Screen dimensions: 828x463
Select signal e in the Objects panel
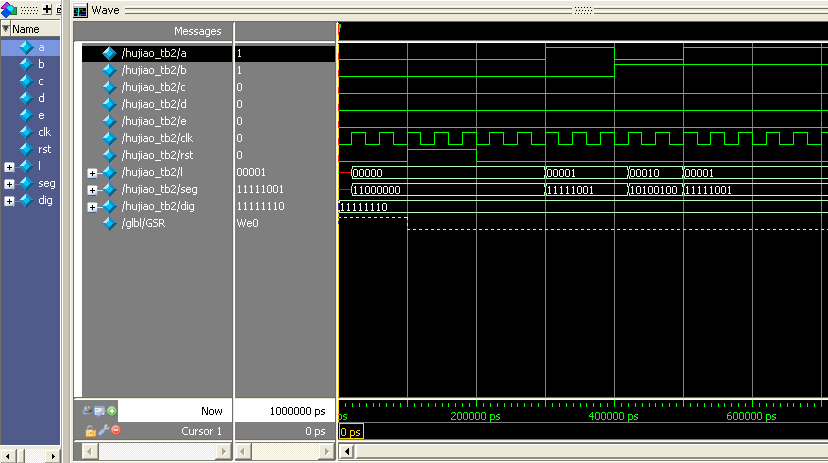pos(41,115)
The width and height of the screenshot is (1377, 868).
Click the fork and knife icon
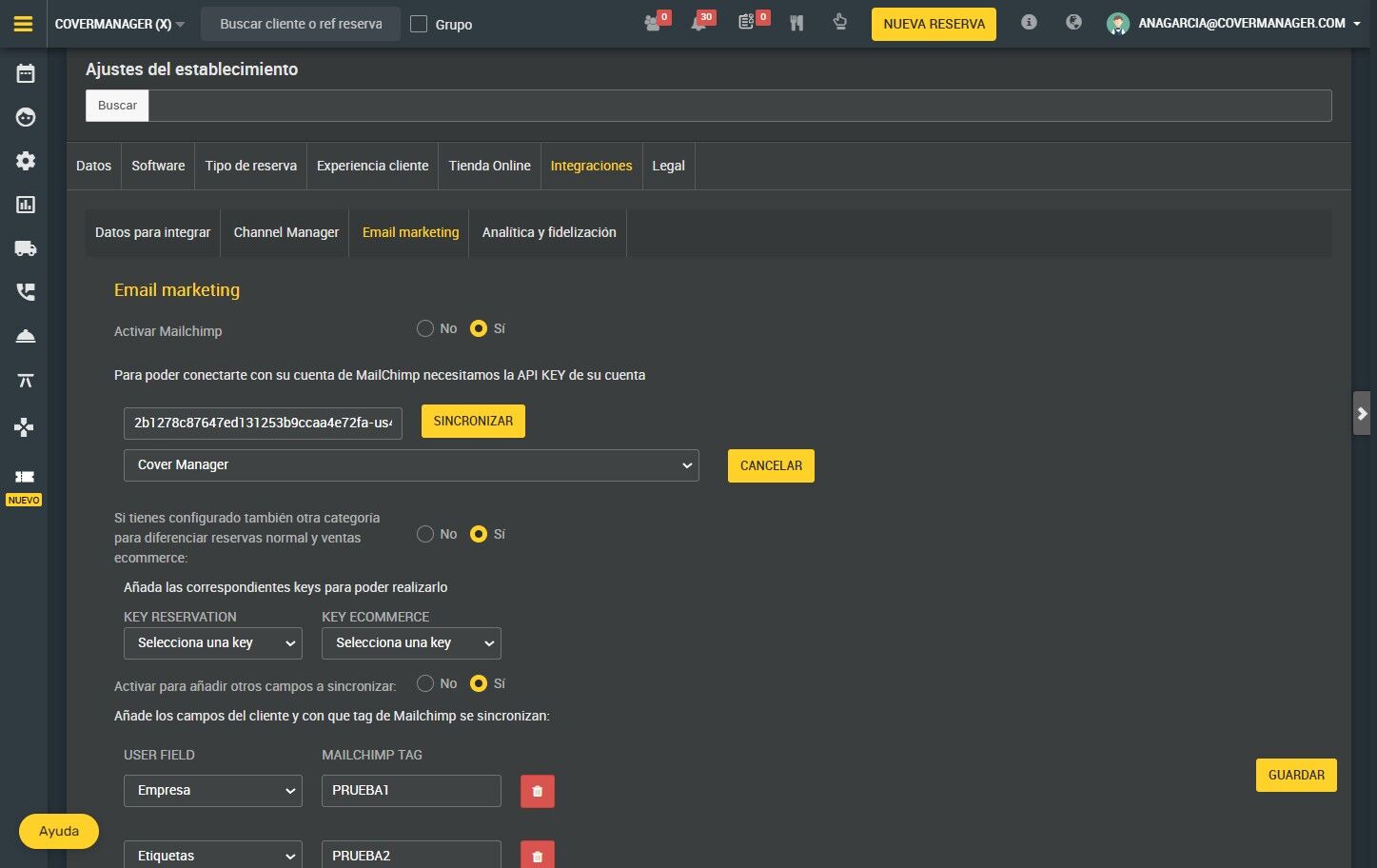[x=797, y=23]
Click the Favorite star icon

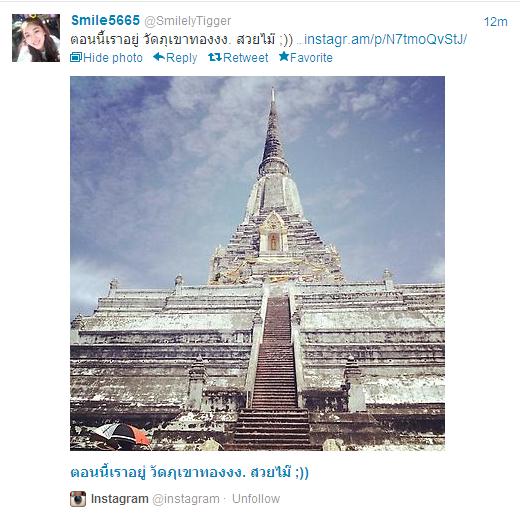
:::::
# WHAT IS NEEDED:
Each entry above needs to be restated without a single word changed; skip the images.

# EXERCISE OUTPUT:
Screen dimensions: 828x463
Select signal e in the Objects panel
pos(41,115)
The width and height of the screenshot is (1377, 868).
Click the fork and knife icon
[x=797, y=23]
Click the Favorite star icon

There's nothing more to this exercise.